Data entries:
○ ○ ○ ○ ○
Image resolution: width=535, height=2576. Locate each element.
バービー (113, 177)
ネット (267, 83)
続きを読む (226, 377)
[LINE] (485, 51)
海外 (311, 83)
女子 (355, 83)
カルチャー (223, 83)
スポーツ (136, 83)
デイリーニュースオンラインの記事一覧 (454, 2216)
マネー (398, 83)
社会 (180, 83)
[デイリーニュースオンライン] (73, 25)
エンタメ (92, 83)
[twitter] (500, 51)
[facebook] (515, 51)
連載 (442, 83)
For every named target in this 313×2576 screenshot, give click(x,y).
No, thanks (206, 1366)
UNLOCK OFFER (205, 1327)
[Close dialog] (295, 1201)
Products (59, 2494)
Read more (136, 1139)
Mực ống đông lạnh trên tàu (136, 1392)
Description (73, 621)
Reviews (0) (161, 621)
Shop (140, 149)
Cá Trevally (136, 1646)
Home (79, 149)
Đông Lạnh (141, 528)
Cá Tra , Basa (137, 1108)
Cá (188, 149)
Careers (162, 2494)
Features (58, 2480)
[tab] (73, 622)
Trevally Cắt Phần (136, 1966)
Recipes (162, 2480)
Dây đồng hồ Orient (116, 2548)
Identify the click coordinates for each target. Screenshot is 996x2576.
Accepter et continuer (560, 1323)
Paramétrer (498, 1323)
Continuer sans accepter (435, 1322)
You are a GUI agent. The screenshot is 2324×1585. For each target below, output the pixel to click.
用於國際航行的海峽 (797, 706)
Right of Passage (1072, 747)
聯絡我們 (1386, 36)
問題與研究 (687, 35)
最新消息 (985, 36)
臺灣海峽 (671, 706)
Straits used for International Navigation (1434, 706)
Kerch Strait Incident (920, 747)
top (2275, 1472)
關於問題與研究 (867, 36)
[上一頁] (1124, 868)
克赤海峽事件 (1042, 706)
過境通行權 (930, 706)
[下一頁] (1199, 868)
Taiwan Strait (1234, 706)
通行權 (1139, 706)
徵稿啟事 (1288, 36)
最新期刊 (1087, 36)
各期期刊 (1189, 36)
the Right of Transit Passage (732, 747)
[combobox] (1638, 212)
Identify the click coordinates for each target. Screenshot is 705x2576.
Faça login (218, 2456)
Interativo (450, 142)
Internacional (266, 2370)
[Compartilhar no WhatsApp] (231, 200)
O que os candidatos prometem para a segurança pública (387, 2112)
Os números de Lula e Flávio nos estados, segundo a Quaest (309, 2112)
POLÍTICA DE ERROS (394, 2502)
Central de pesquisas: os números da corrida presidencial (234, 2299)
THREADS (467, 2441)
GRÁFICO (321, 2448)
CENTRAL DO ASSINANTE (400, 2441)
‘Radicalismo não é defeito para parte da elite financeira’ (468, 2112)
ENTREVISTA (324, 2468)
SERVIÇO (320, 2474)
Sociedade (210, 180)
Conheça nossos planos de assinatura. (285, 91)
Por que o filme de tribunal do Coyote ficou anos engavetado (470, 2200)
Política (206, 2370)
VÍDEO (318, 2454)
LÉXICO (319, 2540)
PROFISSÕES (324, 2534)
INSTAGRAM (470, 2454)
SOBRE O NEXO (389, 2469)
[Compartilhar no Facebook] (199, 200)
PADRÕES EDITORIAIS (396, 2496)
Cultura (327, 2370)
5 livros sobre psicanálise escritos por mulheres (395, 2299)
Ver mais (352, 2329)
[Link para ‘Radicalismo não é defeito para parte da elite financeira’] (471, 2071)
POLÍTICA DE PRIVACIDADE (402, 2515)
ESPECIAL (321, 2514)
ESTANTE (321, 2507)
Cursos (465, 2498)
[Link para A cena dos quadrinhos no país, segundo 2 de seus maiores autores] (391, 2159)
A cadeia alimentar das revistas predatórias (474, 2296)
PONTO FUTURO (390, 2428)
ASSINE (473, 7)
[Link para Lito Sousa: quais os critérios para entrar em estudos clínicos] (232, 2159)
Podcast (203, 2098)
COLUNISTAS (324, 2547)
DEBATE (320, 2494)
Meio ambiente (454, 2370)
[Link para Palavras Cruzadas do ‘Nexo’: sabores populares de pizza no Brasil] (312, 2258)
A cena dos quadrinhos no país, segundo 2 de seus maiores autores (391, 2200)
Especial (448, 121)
○ ○ ○ ○ ○
▸ **Action item**:
All lines in the records that contain "financeira" are to be copied and returned.

▸ **Result for this task**:
‘Radicalismo não é defeito para parte da elite financeira’ (468, 2112)
[Link para ‘Radicalismo não é defeito para parte da elite financeira’] (471, 2071)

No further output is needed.